**About this task**
The response should consist of the records that follow, printed exactly.
*-*-*
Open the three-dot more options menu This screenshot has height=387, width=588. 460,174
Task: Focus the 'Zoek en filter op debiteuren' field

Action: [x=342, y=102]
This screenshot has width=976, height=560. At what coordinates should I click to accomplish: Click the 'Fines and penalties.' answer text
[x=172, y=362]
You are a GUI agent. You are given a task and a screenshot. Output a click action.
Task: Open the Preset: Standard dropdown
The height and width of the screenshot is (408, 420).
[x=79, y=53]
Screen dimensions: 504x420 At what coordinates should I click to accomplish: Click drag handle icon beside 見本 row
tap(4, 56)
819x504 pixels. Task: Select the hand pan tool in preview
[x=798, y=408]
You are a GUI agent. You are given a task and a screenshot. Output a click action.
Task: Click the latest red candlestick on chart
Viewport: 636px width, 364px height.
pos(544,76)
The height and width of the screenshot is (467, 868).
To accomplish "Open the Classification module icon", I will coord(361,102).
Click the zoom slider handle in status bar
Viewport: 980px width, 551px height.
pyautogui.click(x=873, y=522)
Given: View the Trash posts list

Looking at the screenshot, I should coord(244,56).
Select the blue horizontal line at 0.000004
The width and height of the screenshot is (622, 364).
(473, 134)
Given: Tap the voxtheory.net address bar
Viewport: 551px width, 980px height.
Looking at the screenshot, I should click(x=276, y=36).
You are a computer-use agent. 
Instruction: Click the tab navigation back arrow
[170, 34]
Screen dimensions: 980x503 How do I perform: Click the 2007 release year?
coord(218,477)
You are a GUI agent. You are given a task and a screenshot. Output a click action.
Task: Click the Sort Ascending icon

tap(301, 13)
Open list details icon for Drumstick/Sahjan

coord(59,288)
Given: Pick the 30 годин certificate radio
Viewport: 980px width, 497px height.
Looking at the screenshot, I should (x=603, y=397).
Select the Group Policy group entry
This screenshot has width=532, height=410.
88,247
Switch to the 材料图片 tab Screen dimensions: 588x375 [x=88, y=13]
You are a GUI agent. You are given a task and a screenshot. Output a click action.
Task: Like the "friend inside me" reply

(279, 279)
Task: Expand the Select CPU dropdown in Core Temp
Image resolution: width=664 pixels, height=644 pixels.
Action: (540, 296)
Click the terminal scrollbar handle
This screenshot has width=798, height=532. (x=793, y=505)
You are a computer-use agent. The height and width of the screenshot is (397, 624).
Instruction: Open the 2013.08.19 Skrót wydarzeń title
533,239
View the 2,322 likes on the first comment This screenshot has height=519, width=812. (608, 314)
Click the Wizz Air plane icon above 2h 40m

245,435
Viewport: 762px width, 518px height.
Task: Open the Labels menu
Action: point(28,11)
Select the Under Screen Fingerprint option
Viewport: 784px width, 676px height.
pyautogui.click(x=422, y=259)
*-*-*
**Answer box**
Open the three-dot more options menu This screenshot has height=387, width=588. 460,174
Task: Focus the 'Zoek en filter op debiteuren' field

Action: [x=342, y=102]
This screenshot has width=976, height=560. At what coordinates should I click to accomplish: Click the 'Fines and penalties.' answer text
[x=172, y=362]
You are a GUI agent. You are given a task and a screenshot. Output a click action.
Task: Open the Preset: Standard dropdown
The height and width of the screenshot is (408, 420).
[x=79, y=53]
Screen dimensions: 504x420 At what coordinates should I click to accomplish: Click drag handle icon beside 見本 row
tap(4, 56)
819x504 pixels. Task: Select the hand pan tool in preview
[x=798, y=408]
You are a GUI agent. You are given a task and a screenshot. Output a click action.
Task: Click the latest red candlestick on chart
Viewport: 636px width, 364px height.
pos(544,76)
The height and width of the screenshot is (467, 868).
To accomplish "Open the Classification module icon", I will coord(361,102).
Click the zoom slider handle in status bar
Viewport: 980px width, 551px height.
pyautogui.click(x=873, y=522)
Given: View the Trash posts list

Looking at the screenshot, I should coord(244,56).
Select the blue horizontal line at 0.000004
The width and height of the screenshot is (622, 364).
(473, 134)
Given: Tap the voxtheory.net address bar
Viewport: 551px width, 980px height.
Looking at the screenshot, I should click(x=276, y=36).
You are a computer-use agent. 
Instruction: Click the tab navigation back arrow
[170, 34]
Screen dimensions: 980x503 How do I perform: Click the 2007 release year?
coord(218,477)
You are a GUI agent. You are given a task and a screenshot. Output a click action.
Task: Click the Sort Ascending icon

tap(301, 13)
Open list details icon for Drumstick/Sahjan

coord(59,288)
Given: Pick the 30 годин certificate radio
Viewport: 980px width, 497px height.
Looking at the screenshot, I should (x=603, y=397).
Select the Group Policy group entry
This screenshot has width=532, height=410.
88,247
Switch to the 材料图片 tab Screen dimensions: 588x375 [x=88, y=13]
You are a GUI agent. You are given a task and a screenshot. Output a click action.
Task: Like the "friend inside me" reply

(279, 279)
Task: Expand the Select CPU dropdown in Core Temp
Image resolution: width=664 pixels, height=644 pixels.
Action: (540, 296)
Click the terminal scrollbar handle
This screenshot has width=798, height=532. (x=793, y=505)
You are a computer-use agent. The height and width of the screenshot is (397, 624).
Instruction: Open the 2013.08.19 Skrót wydarzeń title
533,239
View the 2,322 likes on the first comment This screenshot has height=519, width=812. (608, 314)
Click the Wizz Air plane icon above 2h 40m

245,435
Viewport: 762px width, 518px height.
Task: Open the Labels menu
Action: point(28,11)
Select the Under Screen Fingerprint option
Viewport: 784px width, 676px height.
pyautogui.click(x=422, y=259)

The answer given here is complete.